Share

BAB 8 — NIKMAT

"Ahh .... Gin!”

Entah bagaimana ciuman tadi memanas. Sentuhan keduanya juga semakin liar, hingga erangan mulai bersahutan menggema ke seluruh ruangan.

"Shit! Kau begitu sempit!” umpat pria itu sembari terus bergerak di atas Yura.

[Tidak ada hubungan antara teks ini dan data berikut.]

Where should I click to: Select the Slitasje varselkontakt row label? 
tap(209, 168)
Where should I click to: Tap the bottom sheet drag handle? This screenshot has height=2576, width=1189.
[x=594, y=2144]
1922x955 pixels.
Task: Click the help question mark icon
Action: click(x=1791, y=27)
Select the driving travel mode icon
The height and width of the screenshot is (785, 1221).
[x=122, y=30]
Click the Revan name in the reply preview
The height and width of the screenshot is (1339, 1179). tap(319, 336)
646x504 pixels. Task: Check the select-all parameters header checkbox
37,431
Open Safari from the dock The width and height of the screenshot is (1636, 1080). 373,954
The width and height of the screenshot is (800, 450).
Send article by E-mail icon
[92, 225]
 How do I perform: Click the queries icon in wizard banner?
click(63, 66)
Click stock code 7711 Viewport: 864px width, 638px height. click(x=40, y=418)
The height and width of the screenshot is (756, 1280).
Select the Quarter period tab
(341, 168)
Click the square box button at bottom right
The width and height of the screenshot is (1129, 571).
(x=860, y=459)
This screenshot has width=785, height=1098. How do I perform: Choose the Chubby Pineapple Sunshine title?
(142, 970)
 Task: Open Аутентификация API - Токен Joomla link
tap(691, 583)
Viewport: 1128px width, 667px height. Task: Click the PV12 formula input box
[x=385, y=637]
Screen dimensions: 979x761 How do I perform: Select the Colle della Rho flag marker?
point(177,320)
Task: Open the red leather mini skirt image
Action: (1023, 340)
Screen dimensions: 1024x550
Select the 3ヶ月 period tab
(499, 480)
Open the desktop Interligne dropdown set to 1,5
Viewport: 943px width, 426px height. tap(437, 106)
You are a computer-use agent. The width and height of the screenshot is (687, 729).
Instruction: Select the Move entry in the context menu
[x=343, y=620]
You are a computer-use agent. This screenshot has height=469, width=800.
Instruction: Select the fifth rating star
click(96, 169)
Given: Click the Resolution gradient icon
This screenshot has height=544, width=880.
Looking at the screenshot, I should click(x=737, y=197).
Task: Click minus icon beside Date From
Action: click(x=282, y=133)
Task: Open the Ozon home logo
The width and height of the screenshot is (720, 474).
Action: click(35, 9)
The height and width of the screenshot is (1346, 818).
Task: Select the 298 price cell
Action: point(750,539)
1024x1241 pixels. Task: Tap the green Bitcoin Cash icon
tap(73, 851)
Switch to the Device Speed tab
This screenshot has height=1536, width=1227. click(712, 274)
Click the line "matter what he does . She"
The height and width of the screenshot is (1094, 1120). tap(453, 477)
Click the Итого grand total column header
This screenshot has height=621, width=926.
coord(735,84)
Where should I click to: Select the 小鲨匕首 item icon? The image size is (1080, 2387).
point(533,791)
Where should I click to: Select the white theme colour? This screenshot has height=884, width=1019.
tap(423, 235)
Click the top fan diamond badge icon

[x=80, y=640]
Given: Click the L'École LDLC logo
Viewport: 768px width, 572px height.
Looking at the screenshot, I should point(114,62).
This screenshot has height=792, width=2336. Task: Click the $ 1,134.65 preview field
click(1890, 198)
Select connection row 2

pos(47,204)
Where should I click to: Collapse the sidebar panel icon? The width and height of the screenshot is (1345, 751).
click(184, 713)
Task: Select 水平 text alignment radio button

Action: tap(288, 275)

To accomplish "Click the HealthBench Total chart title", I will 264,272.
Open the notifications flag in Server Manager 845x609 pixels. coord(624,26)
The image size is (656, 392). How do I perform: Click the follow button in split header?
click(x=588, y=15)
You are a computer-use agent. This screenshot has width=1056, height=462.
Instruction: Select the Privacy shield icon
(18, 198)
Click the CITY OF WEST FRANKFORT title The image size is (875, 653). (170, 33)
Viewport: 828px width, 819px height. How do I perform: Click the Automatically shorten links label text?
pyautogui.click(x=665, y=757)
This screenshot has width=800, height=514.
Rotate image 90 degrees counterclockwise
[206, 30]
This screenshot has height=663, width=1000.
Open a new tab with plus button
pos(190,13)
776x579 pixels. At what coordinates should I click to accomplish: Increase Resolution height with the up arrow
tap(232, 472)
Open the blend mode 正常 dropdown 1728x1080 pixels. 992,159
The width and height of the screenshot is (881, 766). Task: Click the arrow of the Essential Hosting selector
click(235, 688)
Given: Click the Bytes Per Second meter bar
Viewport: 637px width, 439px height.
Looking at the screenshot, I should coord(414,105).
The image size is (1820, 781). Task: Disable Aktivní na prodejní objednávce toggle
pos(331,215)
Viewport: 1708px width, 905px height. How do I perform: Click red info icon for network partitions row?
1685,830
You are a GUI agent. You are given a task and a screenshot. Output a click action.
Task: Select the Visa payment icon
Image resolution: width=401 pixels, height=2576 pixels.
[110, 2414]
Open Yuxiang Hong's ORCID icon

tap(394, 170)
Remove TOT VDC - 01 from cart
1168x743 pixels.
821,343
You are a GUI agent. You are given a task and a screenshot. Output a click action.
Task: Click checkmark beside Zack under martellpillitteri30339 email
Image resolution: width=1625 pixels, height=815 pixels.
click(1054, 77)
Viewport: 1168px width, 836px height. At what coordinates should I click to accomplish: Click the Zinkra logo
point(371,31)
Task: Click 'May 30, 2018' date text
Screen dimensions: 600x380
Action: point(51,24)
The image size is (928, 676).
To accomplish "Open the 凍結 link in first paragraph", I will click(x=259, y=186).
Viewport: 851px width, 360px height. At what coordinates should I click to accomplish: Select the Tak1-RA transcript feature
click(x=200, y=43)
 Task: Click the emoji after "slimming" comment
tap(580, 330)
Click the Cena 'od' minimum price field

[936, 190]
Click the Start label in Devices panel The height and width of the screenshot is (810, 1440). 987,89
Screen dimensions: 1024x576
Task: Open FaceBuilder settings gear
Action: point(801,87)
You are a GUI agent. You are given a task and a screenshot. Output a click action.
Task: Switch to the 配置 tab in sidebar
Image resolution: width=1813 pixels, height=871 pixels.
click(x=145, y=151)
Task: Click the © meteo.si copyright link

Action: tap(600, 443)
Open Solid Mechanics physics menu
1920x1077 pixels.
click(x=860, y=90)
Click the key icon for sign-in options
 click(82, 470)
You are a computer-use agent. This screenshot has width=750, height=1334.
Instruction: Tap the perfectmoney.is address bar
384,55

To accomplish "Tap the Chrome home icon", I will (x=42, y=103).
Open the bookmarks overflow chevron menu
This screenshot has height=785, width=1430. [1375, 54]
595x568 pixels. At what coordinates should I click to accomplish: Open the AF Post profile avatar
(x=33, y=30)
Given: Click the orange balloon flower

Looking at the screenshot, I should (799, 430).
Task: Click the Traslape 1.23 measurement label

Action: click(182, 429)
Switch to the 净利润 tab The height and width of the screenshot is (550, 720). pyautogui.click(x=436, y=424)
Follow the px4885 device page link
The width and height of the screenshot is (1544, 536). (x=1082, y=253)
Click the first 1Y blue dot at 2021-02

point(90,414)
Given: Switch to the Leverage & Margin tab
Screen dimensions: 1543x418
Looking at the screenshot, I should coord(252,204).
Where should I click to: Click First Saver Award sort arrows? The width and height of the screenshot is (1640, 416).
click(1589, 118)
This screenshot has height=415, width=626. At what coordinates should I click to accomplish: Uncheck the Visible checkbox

Hal ini membuat Yira memeluk erat Gin.

Jemarinya bahkan mencengkram punggung kekar itu sekuat tenaga kala merasakan gelombang kenikmatan bertubi-tubi.

Namun, Tuan Gin tak menegurnya. Pria itu malah mengungkung tubuh di bawahnya begitu rapat, hingga akhirnya bergabung dengan pelepasan yang lebih dulu dilakukan oleh Yura.

Deru napas terengah-engah menjadi satu-satunya irama yang terdengar selain detak jam yang tergantung pada dinding.

Dua insan yang terikat perjanjian itu saling mendekap, sembari fokus mengatur napas tak beraturan, menyurut keringat yang bercucuran. 

Kau tidak akan pernah mendapatkan yang lebih baik dari ini,” bisik lelaki itu dengan suara berat. Dada bidangnya terasa lebih dekat. 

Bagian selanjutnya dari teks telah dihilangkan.